* [Assignment]: Output every entry exactly as given.

Stored items:
= = = = = = =

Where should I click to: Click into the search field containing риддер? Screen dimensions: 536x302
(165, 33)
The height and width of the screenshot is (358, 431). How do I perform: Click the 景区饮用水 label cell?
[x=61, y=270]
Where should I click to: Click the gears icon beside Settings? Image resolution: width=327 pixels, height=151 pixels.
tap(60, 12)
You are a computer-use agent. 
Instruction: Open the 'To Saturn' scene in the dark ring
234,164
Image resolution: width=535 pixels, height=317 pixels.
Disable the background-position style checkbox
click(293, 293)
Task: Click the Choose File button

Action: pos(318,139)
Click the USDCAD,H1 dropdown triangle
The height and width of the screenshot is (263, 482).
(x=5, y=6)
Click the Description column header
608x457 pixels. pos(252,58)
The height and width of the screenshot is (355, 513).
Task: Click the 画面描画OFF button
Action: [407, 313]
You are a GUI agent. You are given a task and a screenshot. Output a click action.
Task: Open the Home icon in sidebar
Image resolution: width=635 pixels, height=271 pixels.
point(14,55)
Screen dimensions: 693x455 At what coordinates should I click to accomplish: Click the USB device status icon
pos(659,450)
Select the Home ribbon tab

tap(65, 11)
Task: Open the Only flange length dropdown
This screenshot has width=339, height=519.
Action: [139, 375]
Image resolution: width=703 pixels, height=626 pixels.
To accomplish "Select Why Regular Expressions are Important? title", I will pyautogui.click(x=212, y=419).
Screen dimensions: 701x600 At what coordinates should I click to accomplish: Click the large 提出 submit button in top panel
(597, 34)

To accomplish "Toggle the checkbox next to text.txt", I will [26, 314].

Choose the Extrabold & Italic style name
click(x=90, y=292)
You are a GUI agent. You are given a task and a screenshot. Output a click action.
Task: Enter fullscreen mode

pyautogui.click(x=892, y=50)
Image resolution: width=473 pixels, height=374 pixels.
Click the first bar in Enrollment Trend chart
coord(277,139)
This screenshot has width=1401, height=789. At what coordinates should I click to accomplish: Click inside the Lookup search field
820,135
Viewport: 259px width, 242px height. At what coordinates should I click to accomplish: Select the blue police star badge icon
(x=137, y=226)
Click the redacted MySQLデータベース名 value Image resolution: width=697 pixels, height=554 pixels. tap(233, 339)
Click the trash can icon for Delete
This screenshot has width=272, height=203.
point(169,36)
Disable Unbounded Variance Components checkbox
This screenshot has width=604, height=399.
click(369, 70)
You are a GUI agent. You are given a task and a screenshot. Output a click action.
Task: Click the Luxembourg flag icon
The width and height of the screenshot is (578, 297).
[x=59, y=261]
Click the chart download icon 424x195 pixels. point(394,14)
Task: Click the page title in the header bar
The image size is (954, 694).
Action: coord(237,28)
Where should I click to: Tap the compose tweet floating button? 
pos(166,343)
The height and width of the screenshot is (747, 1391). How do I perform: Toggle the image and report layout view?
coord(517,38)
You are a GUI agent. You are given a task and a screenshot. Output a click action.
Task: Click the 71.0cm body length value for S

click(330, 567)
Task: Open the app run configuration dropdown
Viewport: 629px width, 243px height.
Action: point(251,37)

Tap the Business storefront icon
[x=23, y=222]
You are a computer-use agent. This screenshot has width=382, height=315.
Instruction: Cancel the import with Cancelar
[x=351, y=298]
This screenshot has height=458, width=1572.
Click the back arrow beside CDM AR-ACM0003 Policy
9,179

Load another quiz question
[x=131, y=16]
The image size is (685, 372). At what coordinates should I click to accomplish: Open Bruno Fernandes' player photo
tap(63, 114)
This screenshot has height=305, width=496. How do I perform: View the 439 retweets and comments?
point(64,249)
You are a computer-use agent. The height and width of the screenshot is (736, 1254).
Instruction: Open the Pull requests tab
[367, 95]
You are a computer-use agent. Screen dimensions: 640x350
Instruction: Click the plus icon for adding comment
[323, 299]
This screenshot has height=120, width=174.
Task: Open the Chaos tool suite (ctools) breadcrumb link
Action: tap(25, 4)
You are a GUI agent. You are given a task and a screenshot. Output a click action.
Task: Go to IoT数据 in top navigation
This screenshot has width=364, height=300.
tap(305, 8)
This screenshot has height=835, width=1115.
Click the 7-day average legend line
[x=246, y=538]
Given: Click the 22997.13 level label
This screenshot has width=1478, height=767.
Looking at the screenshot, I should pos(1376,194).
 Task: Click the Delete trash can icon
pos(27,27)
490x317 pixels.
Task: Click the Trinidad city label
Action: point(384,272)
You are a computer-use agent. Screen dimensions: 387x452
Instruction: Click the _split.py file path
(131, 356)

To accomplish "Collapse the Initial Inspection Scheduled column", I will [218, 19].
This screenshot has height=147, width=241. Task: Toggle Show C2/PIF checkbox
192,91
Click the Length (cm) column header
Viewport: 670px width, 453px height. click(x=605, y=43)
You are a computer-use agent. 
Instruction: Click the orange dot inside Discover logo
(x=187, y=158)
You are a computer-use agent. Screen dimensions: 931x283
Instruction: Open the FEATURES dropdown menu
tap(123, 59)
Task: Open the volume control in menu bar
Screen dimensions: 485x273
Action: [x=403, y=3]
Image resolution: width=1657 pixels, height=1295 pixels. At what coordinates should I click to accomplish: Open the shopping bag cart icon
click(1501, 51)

= = = = = = =

* [Task result]:
Where should I click to: Click into the search field containing риддер? Screen dimensions: 536x302
(165, 33)
The height and width of the screenshot is (358, 431). How do I perform: Click the 景区饮用水 label cell?
[x=61, y=270]
Where should I click to: Click the gears icon beside Settings? Image resolution: width=327 pixels, height=151 pixels.
tap(60, 12)
You are a computer-use agent. 
Instruction: Open the 'To Saturn' scene in the dark ring
234,164
Image resolution: width=535 pixels, height=317 pixels.
Disable the background-position style checkbox
click(293, 293)
Task: Click the Choose File button

Action: pos(318,139)
Click the USDCAD,H1 dropdown triangle
The height and width of the screenshot is (263, 482).
(x=5, y=6)
Click the Description column header
608x457 pixels. pos(252,58)
The height and width of the screenshot is (355, 513).
Task: Click the 画面描画OFF button
Action: [407, 313]
You are a GUI agent. You are given a task and a screenshot. Output a click action.
Task: Open the Home icon in sidebar
Image resolution: width=635 pixels, height=271 pixels.
point(14,55)
Screen dimensions: 693x455 At what coordinates should I click to accomplish: Click the USB device status icon
pos(659,450)
Select the Home ribbon tab

tap(65, 11)
Task: Open the Only flange length dropdown
This screenshot has width=339, height=519.
Action: [139, 375]
Image resolution: width=703 pixels, height=626 pixels.
To accomplish "Select Why Regular Expressions are Important? title", I will pyautogui.click(x=212, y=419).
Screen dimensions: 701x600 At what coordinates should I click to accomplish: Click the large 提出 submit button in top panel
(597, 34)

To accomplish "Toggle the checkbox next to text.txt", I will [26, 314].

Choose the Extrabold & Italic style name
click(x=90, y=292)
You are a GUI agent. You are given a task and a screenshot. Output a click action.
Task: Enter fullscreen mode

pyautogui.click(x=892, y=50)
Image resolution: width=473 pixels, height=374 pixels.
Click the first bar in Enrollment Trend chart
coord(277,139)
This screenshot has width=1401, height=789. At what coordinates should I click to accomplish: Click inside the Lookup search field
820,135
Viewport: 259px width, 242px height. At what coordinates should I click to accomplish: Select the blue police star badge icon
(x=137, y=226)
Click the redacted MySQLデータベース名 value Image resolution: width=697 pixels, height=554 pixels. tap(233, 339)
Click the trash can icon for Delete
This screenshot has width=272, height=203.
point(169,36)
Disable Unbounded Variance Components checkbox
This screenshot has width=604, height=399.
click(369, 70)
You are a GUI agent. You are given a task and a screenshot. Output a click action.
Task: Click the Luxembourg flag icon
The width and height of the screenshot is (578, 297).
[x=59, y=261]
Click the chart download icon 424x195 pixels. point(394,14)
Task: Click the page title in the header bar
The image size is (954, 694).
Action: coord(237,28)
Where should I click to: Tap the compose tweet floating button? 
pos(166,343)
The height and width of the screenshot is (747, 1391). How do I perform: Toggle the image and report layout view?
coord(517,38)
You are a GUI agent. You are given a task and a screenshot. Output a click action.
Task: Click the 71.0cm body length value for S

click(330, 567)
Task: Open the app run configuration dropdown
Viewport: 629px width, 243px height.
Action: point(251,37)

Tap the Business storefront icon
[x=23, y=222]
You are a computer-use agent. This screenshot has width=382, height=315.
Instruction: Cancel the import with Cancelar
[x=351, y=298]
This screenshot has height=458, width=1572.
Click the back arrow beside CDM AR-ACM0003 Policy
9,179

Load another quiz question
[x=131, y=16]
The image size is (685, 372). At what coordinates should I click to accomplish: Open Bruno Fernandes' player photo
tap(63, 114)
This screenshot has height=305, width=496. How do I perform: View the 439 retweets and comments?
point(64,249)
You are a computer-use agent. The height and width of the screenshot is (736, 1254).
Instruction: Open the Pull requests tab
[367, 95]
You are a computer-use agent. Screen dimensions: 640x350
Instruction: Click the plus icon for adding comment
[323, 299]
This screenshot has height=120, width=174.
Task: Open the Chaos tool suite (ctools) breadcrumb link
Action: tap(25, 4)
You are a GUI agent. You are given a task and a screenshot. Output a click action.
Task: Go to IoT数据 in top navigation
This screenshot has width=364, height=300.
tap(305, 8)
This screenshot has height=835, width=1115.
Click the 7-day average legend line
[x=246, y=538]
Given: Click the 22997.13 level label
This screenshot has width=1478, height=767.
Looking at the screenshot, I should pos(1376,194).
 Task: Click the Delete trash can icon
pos(27,27)
490x317 pixels.
Task: Click the Trinidad city label
Action: point(384,272)
You are a computer-use agent. Screen dimensions: 387x452
Instruction: Click the _split.py file path
(131, 356)

To accomplish "Collapse the Initial Inspection Scheduled column", I will [218, 19].
This screenshot has height=147, width=241. Task: Toggle Show C2/PIF checkbox
192,91
Click the Length (cm) column header
Viewport: 670px width, 453px height. click(x=605, y=43)
You are a computer-use agent. 
Instruction: Click the orange dot inside Discover logo
(x=187, y=158)
You are a computer-use agent. Screen dimensions: 931x283
Instruction: Open the FEATURES dropdown menu
tap(123, 59)
Task: Open the volume control in menu bar
Screen dimensions: 485x273
Action: [x=403, y=3]
Image resolution: width=1657 pixels, height=1295 pixels. At what coordinates should I click to accomplish: Open the shopping bag cart icon
click(1501, 51)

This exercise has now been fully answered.